▶ _WHAT YOU WILL DO_
Copy everything from "You are a computer-use agent. Viewport: 1197px" down to the end of the items below, switching "System Report" to "Activity Monitor" and keeping everything else the same. Leave the pictures out.

- - - - - - -

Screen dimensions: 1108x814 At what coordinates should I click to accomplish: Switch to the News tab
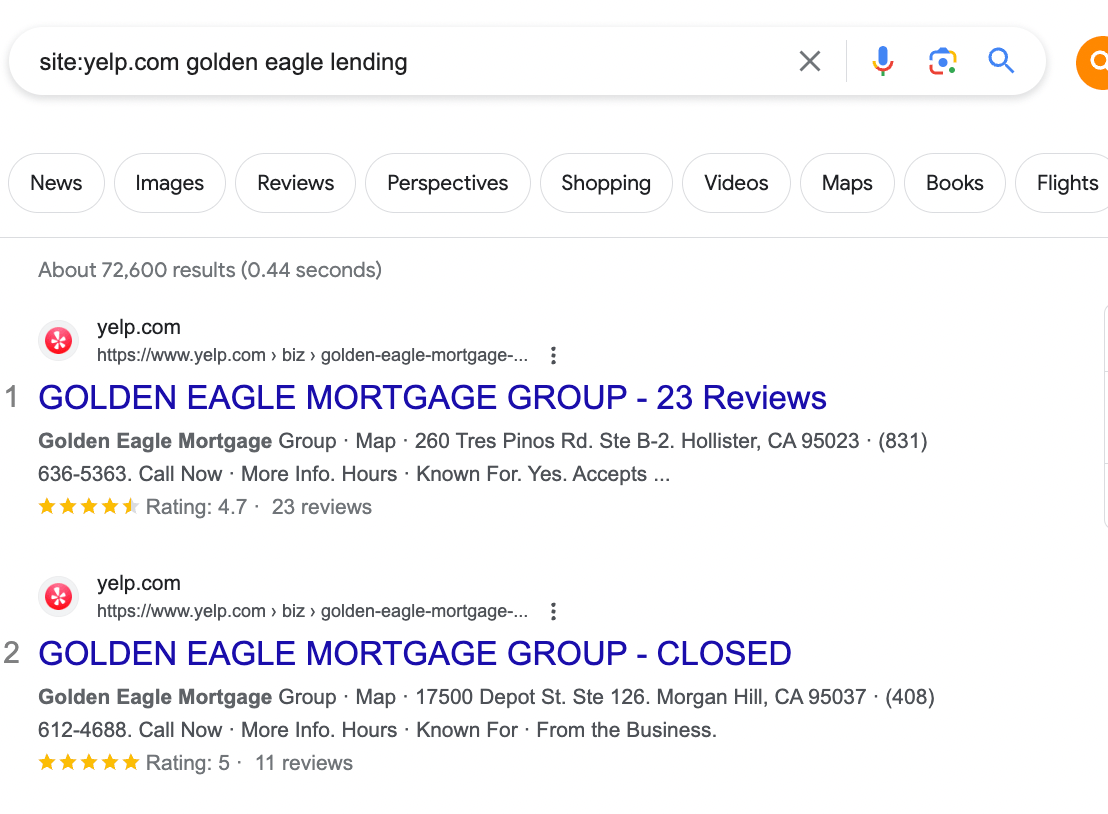point(56,183)
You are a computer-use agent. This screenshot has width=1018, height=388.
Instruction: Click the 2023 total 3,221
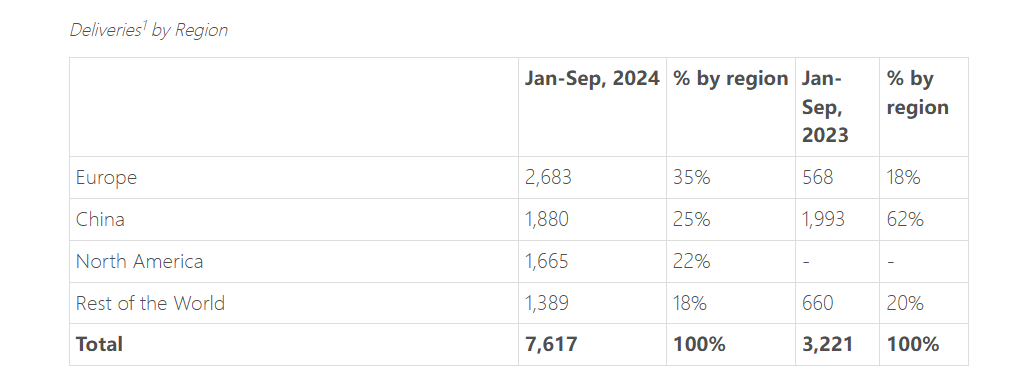tap(827, 344)
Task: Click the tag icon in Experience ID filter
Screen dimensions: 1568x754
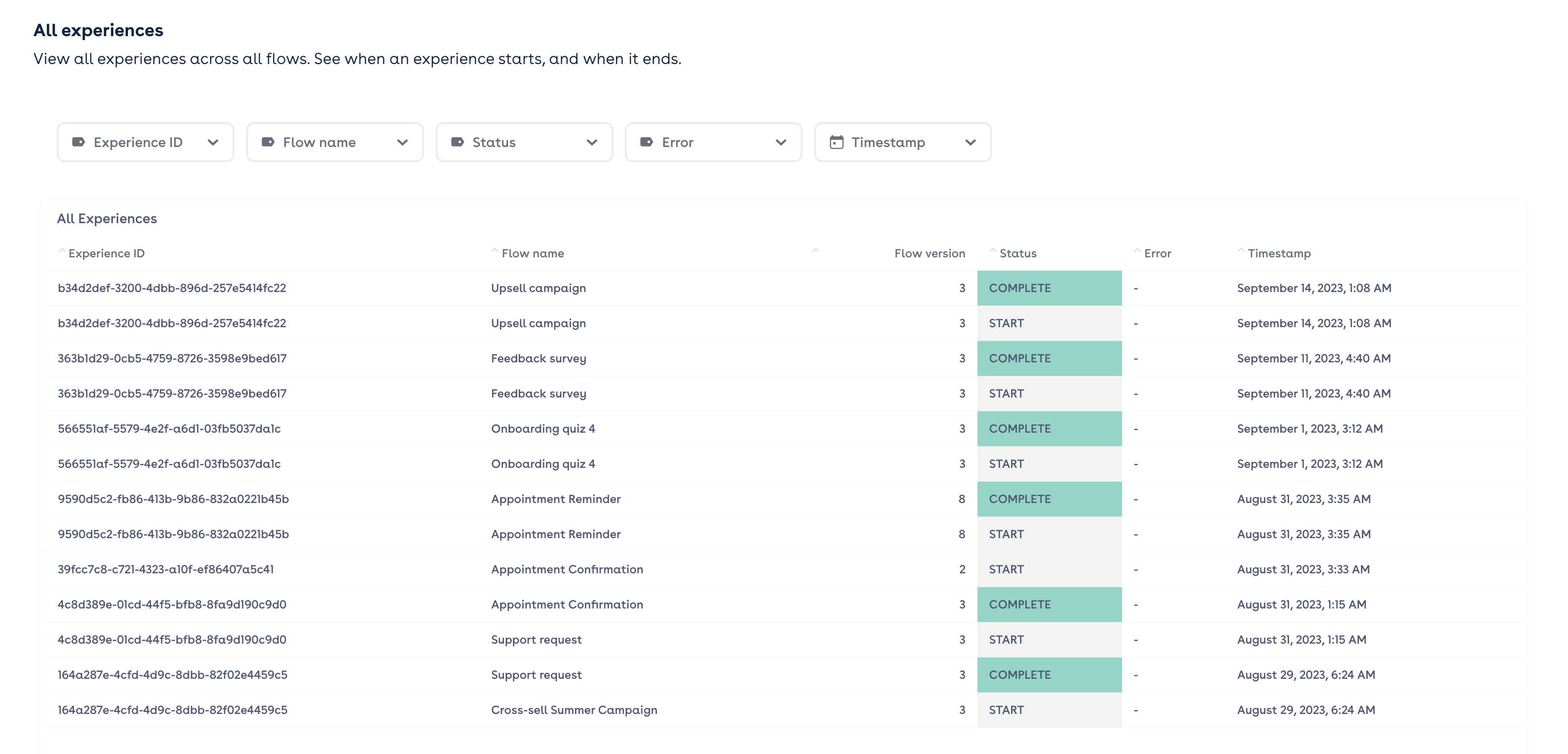Action: [79, 143]
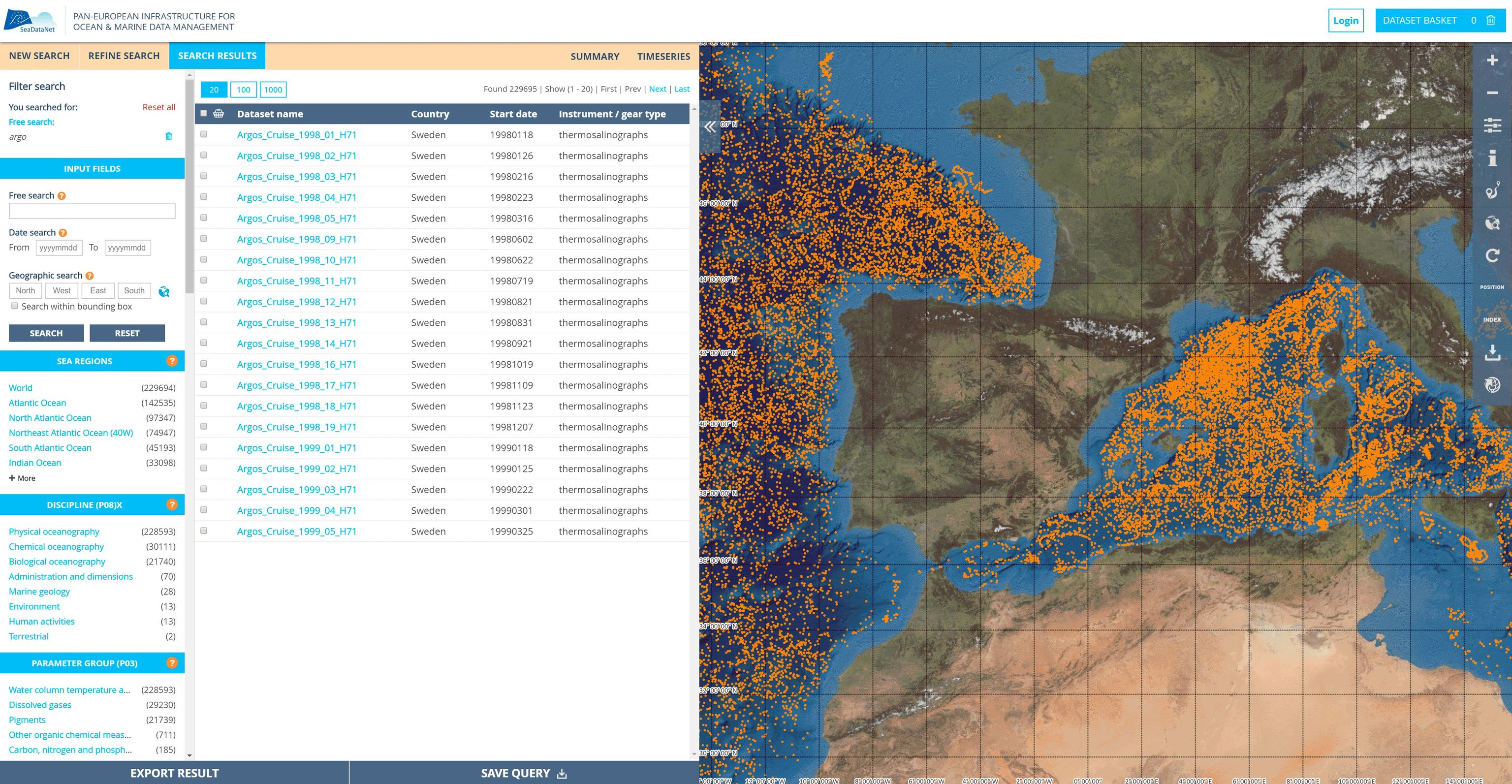
Task: Collapse the results panel with double chevron
Action: pos(710,127)
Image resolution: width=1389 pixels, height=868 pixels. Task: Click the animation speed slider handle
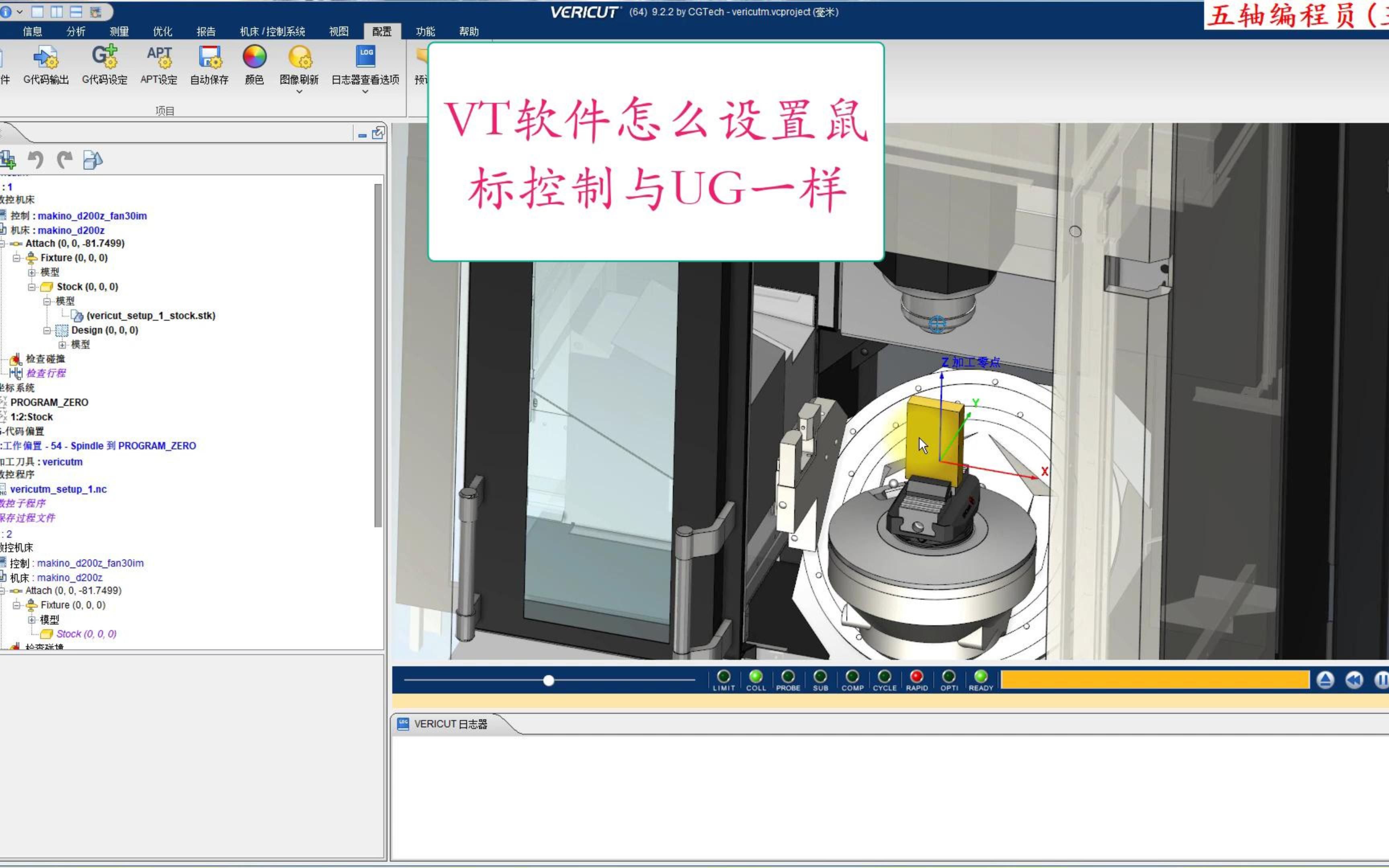[x=549, y=681]
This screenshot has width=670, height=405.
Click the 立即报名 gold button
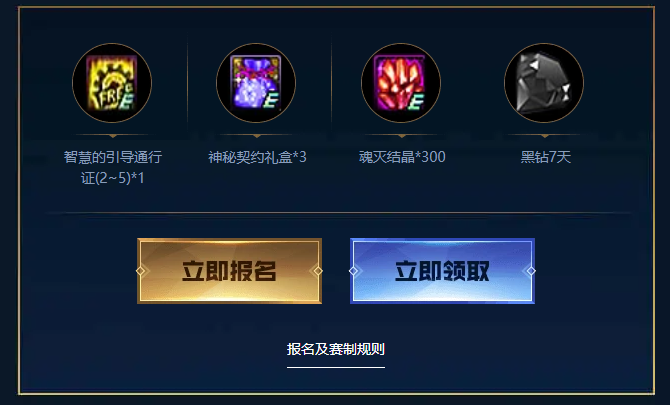point(229,271)
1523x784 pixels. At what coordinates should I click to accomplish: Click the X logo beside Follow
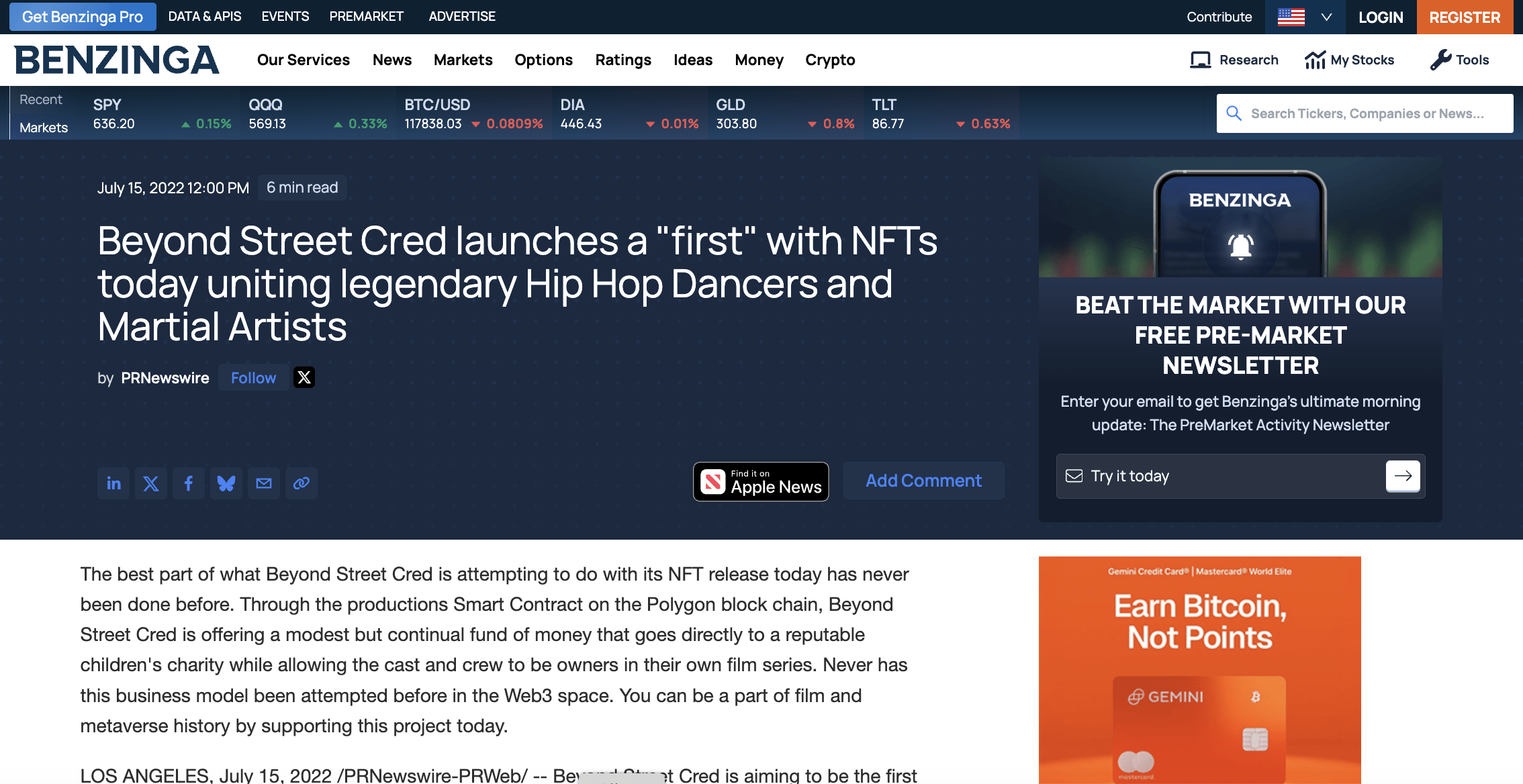304,378
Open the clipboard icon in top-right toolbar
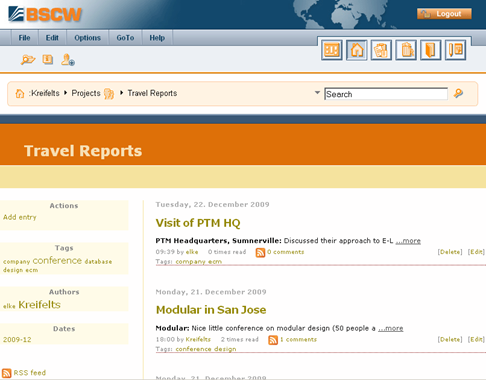The height and width of the screenshot is (380, 486). pos(381,50)
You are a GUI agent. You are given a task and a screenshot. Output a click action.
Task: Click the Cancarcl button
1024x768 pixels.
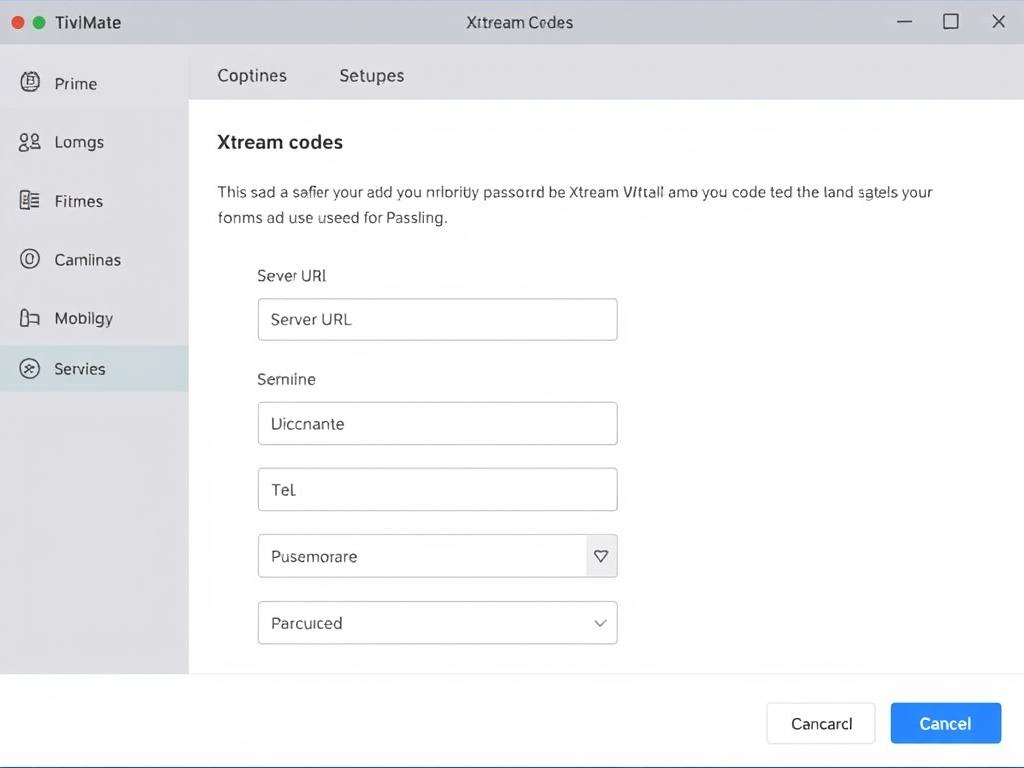(x=820, y=723)
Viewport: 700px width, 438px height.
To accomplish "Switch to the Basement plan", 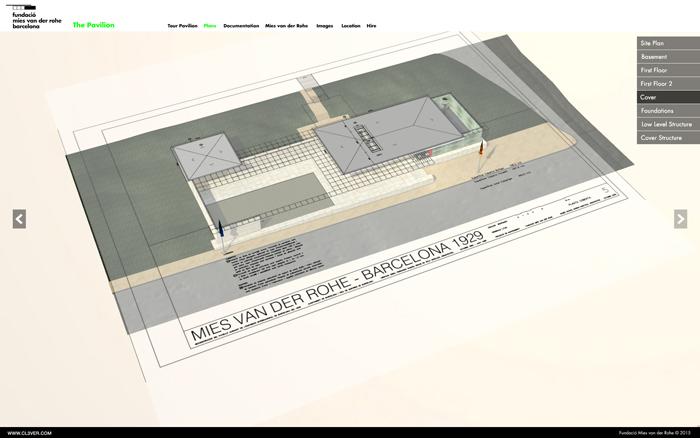I will click(x=667, y=57).
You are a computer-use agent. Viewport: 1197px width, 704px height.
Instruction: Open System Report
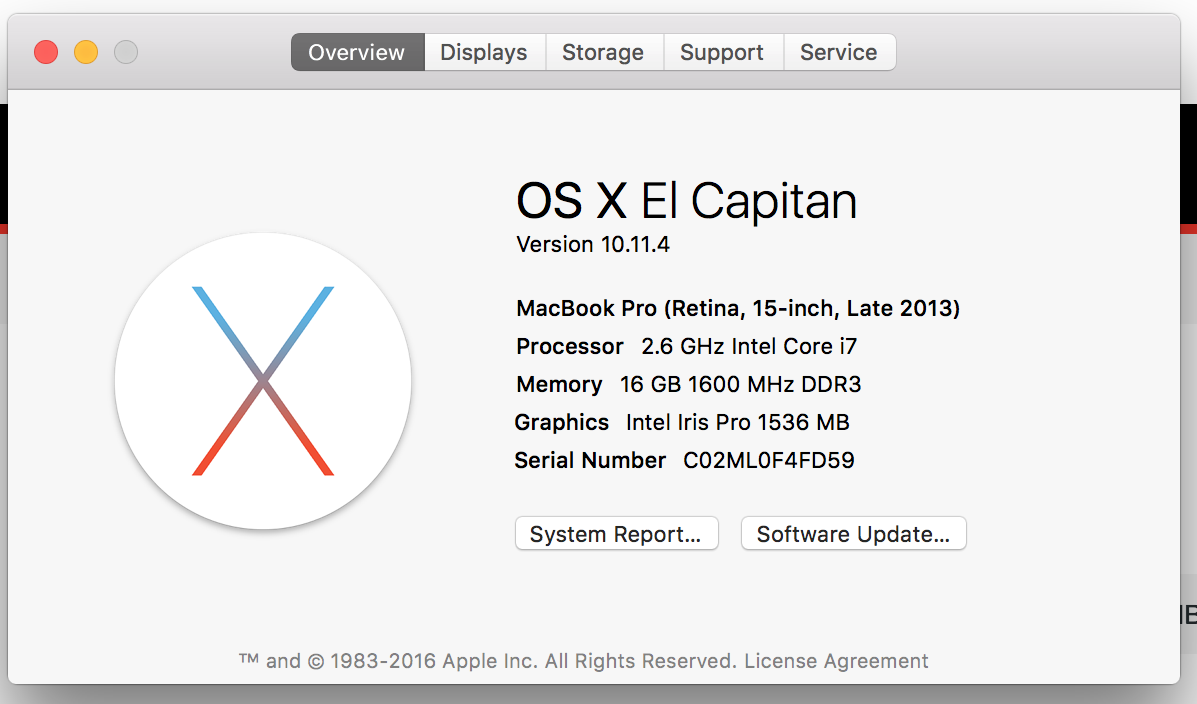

- - - - - - -

▶ _TASK OUTPUT_
You are a computer-use agent. Viewport: 1197px width, 704px height.
Instruction: Open Activity Monitor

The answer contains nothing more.